Digital photographer Anne Cruikshank is passionate about hybrids: taking a mundane image or idea and marrying it to a contrast. Even if the contrast is a tiny one, it changes the entire feel and meaning of the piece, tripping up an emotional reaction in the viewer. Whether that reaction is laughter or horror, well, Cruikshank doesn’t mind either way.
“I was at the MADE Fair, and people would start looking through my prints and laugh and laugh,” she says. “I don’t see why other people think they’re hilarious — I find them a little creepy — but I like when they get any big reaction. Whether it’s positive or negative, expected or unexpected, I just want to avoid a void.”
Cruikshank grew up in Great Falls and has a background in media arts that dates back to her time as an undergraduate at the University of Montana. While she used to spend much of her creative time taking pictures, she started straying from traditional photography simply because her interests in that area — castles and gothic architecture — aren’t readily available here in Missoula. What is available, though, is Photoshop, and Cruikshank found she loved playing with images using the software.
“The process of [digital photography] is meticulous and time-consuming,” she says, “but I find it very relaxing. They are my version of adult coloring books.”
Her biggest current interest is altering Victorian cabinet cards by replacing the image’s human heads with animal heads. Cruikshank gets the worn portraits from second-hand stores and eBay, though more recently, friends and loved ones have been sending them to her to alter. Then she matches human with animal — either by getting inspiration from the person on the cabinet card or by finding a specific cabinet card that looks like an animal she’s interested in working on. Then the tedious work begins: finding an image that matches in tilt and light source, and then tinkering with the scale, density, contrast and grain to get it just right.

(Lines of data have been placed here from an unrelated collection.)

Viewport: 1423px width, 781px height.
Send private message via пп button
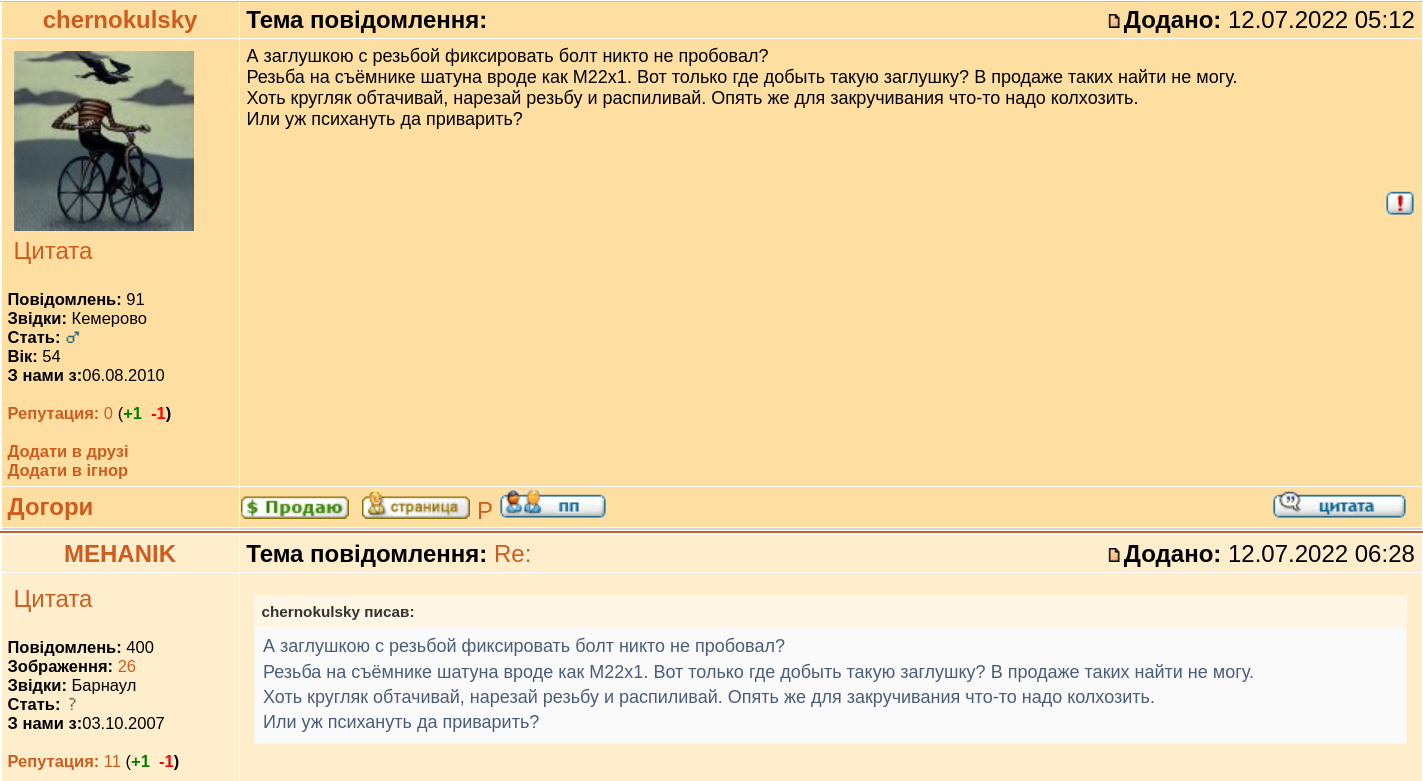pyautogui.click(x=553, y=506)
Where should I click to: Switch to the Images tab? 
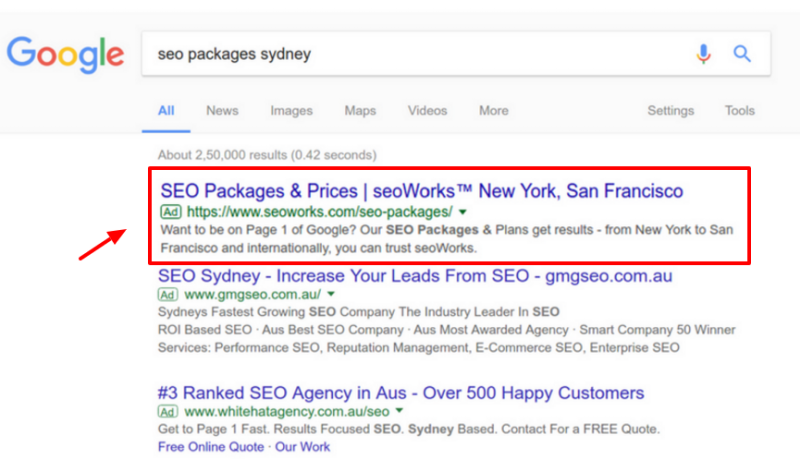[x=291, y=111]
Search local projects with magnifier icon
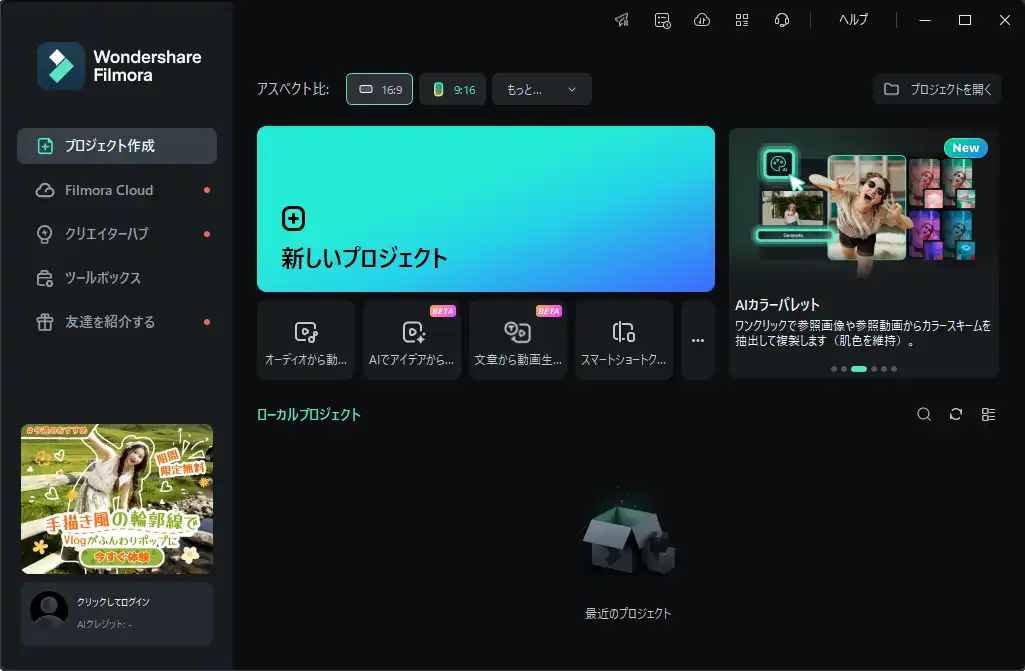 tap(924, 414)
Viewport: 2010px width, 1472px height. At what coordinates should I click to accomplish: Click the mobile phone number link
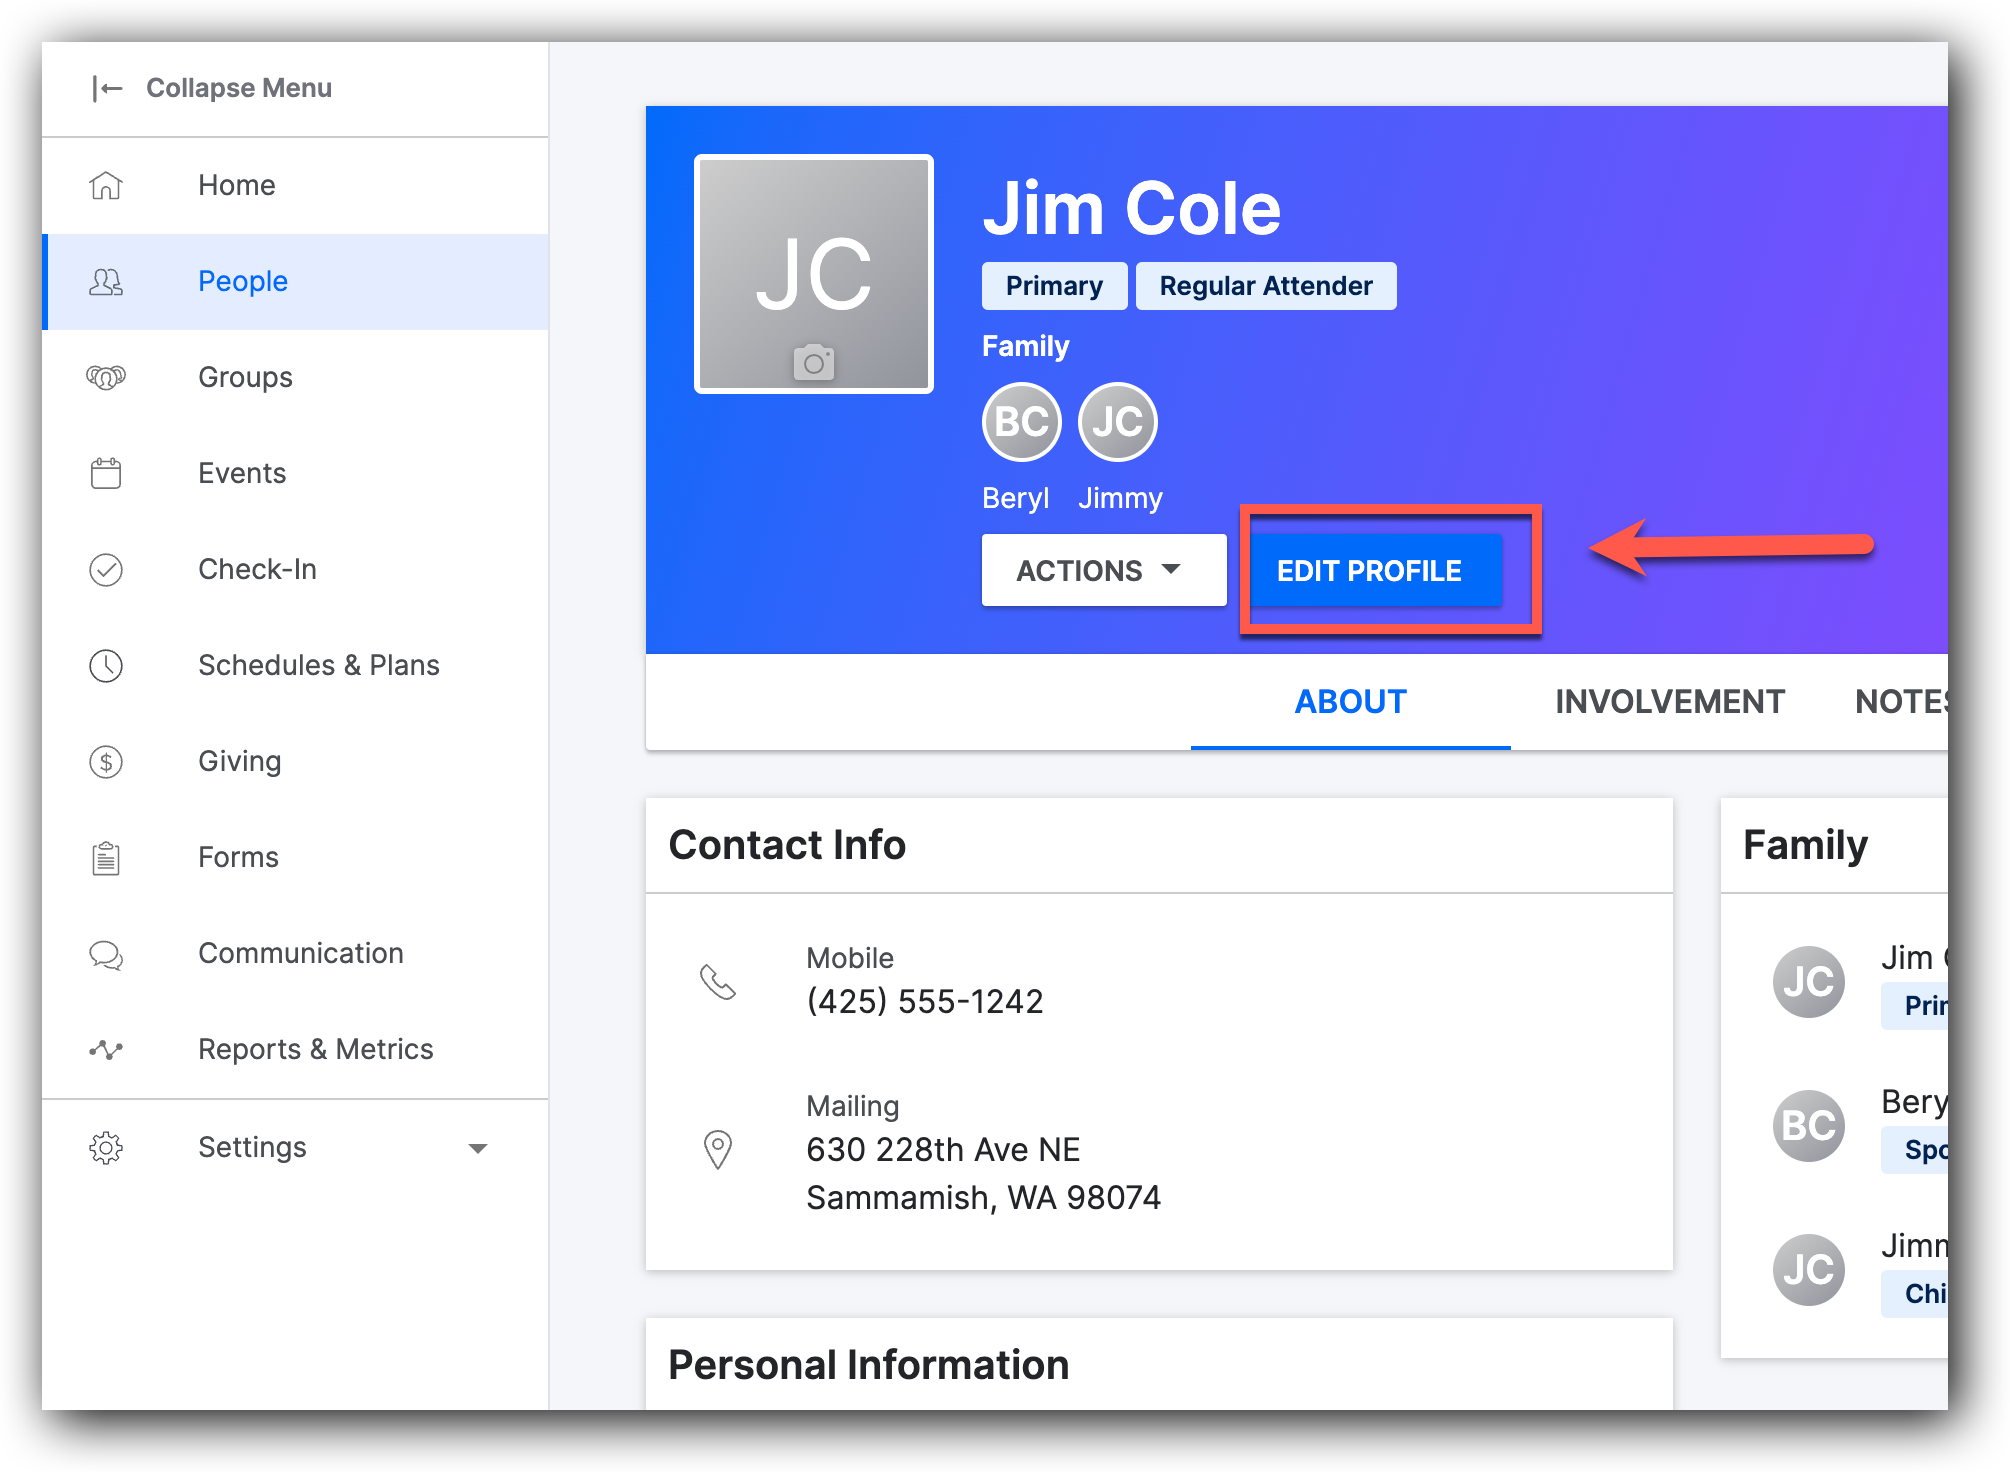(925, 1001)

“I like the juxtaposition of stock animal photos and actual human beings who are gone now — someone cared about these pictures and these people a lot, but now they’ve been discarded,” Cruikshank says. “I used to pair them with endangered or extinct animals, because both are vanishing or have vanished, but now I use other animals, like goats, because they translate so perfectly to humans.”

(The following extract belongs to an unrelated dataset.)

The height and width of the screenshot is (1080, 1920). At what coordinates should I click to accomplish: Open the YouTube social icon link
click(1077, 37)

Besides her wild cabinet cards, Cruikshank also gets playful with the idea of mass-produced art in Mindscape/Landscape, a new show she shares with landscape painter Deborah Traer at E3 Convergence Gallery. Baffled by the art you can buy at places like Lowes, Pier 1 and Target, she wanted to recreate the feel of the pieces, but add a contrast that evokes a feeling. One piece looks like it could be for sale at Home Depot as far as style and presentation, except that it features an octopus tentacle wearing a bowtie. Another depicts a sparse bouquet of flowers, wilting and tied with string.

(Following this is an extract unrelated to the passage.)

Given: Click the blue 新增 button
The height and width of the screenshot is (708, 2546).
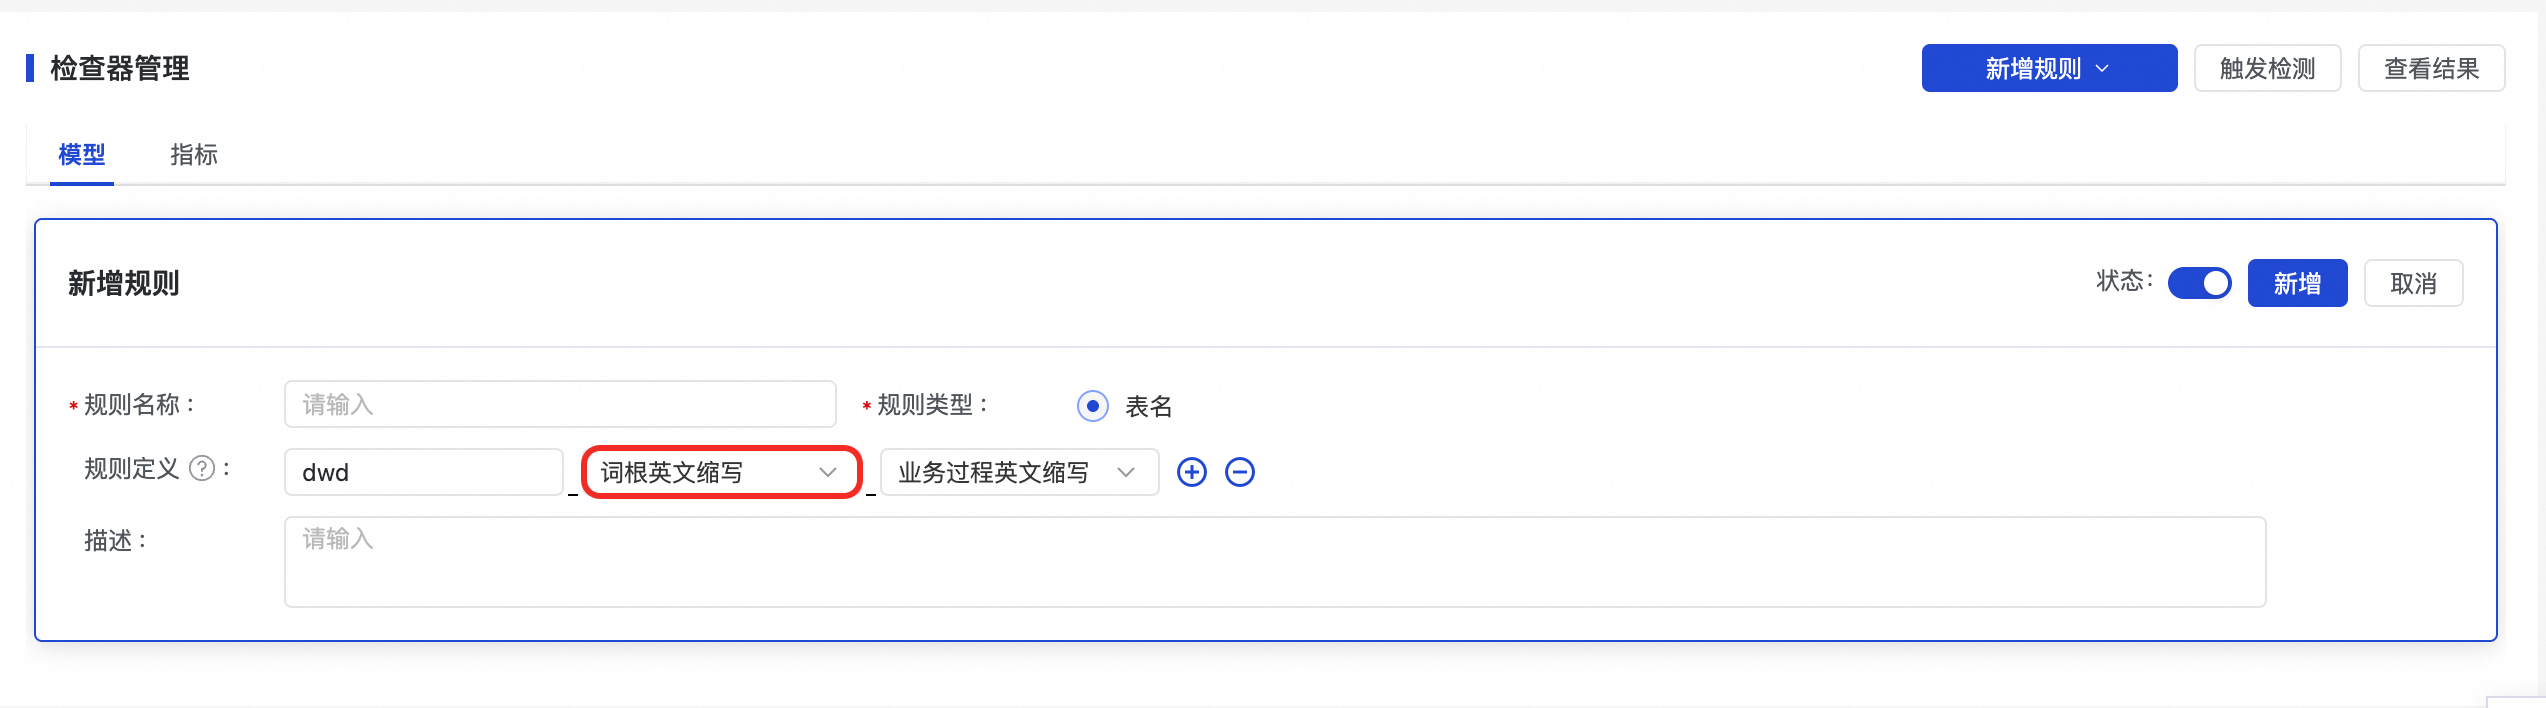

“I started looking at these pictures that are devoid of meaning — like the ones you can find at Target or a dentist’s office — of innocuous flowers or a single feather or an oar and a canoe,” she says. “I thought, what would make this interesting? What would make it offensive or upsetting? What small change would suddenly stop someone from hanging it in their living room?”
As with her hybrid animal-humans, she doesn’t know what people might feel when they see her strange mix of mass-produced art and H.P Lovecraft-inspired twists.
“The most important thing about art is that there’s an emotional reaction and interpretation,” she says. “Art isn’t necessarily something you can process with your head, you have to process it emotionally. I want to give you an emotional response.”
Mindscape/Landscape opens at E3 Convergence First Friday, Feb. 2, with a reception from 5 to 9 PM.